== Written problem ==
Extract every line in the rows below that contains the string "screenshot". Case counts when matching.

[Items from a data source]
——————————

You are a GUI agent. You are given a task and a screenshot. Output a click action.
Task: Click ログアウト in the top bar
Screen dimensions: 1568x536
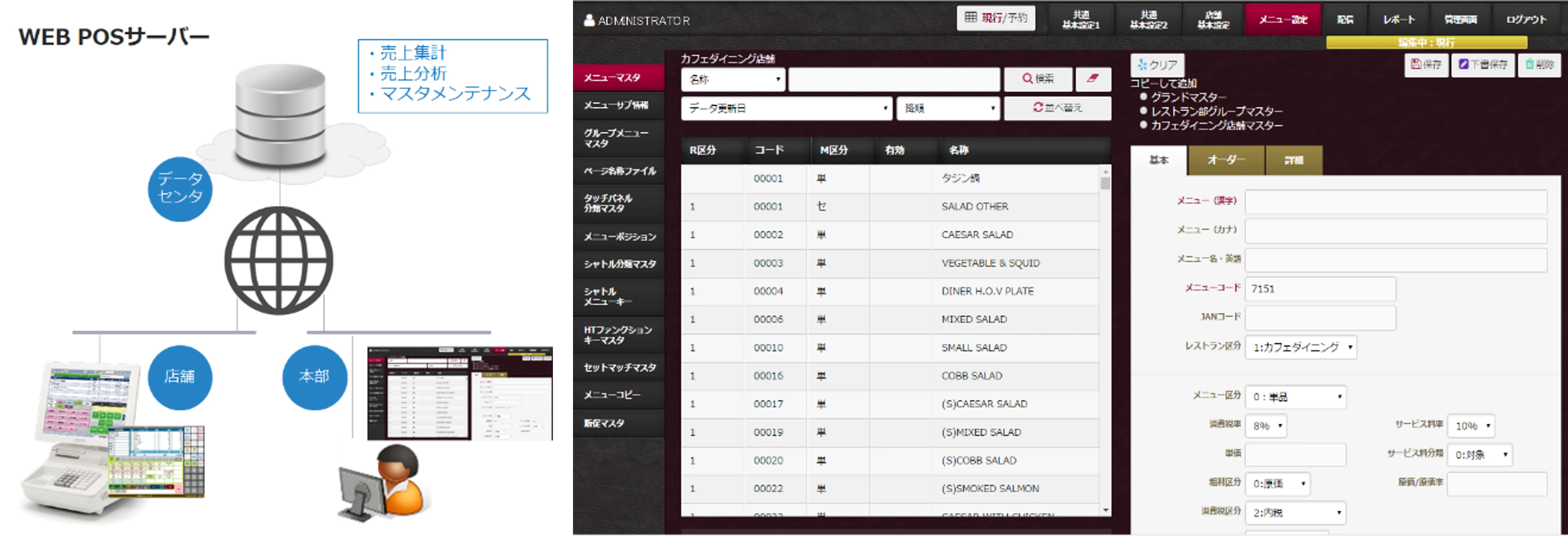click(1526, 19)
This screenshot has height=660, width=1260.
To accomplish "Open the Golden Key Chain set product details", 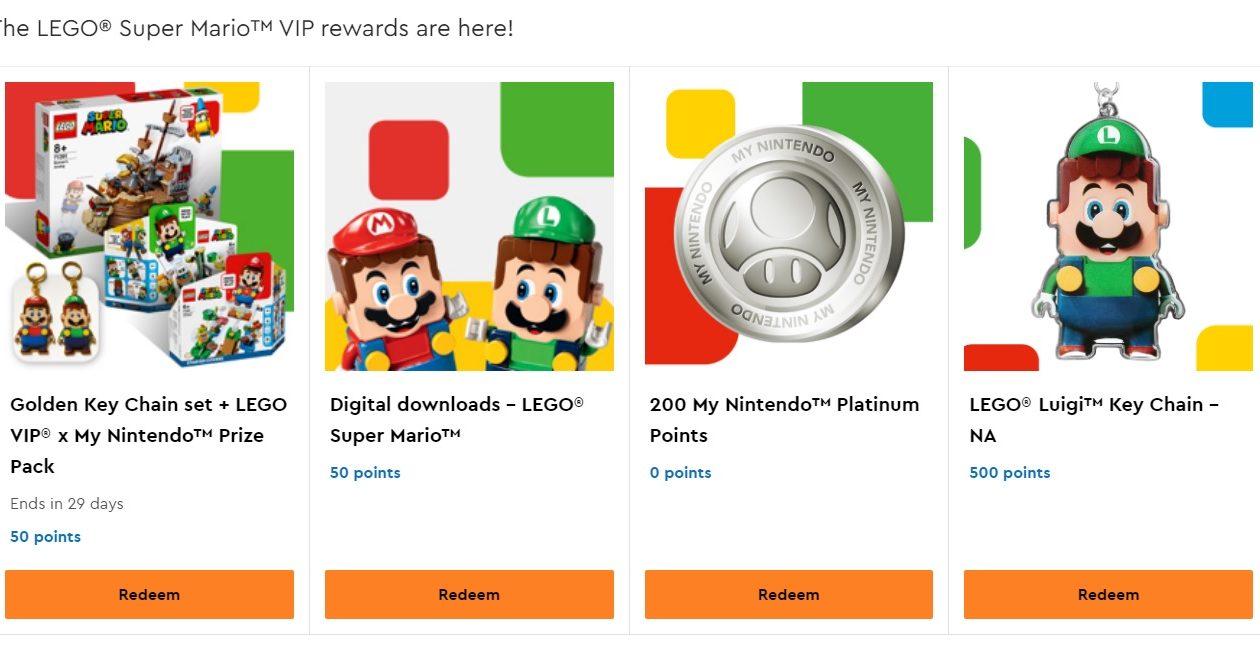I will 148,434.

——————————

== Result ==
You are a GUI agent. You are given a task and a screenshot. Output a click action.
This screenshot has height=660, width=1260.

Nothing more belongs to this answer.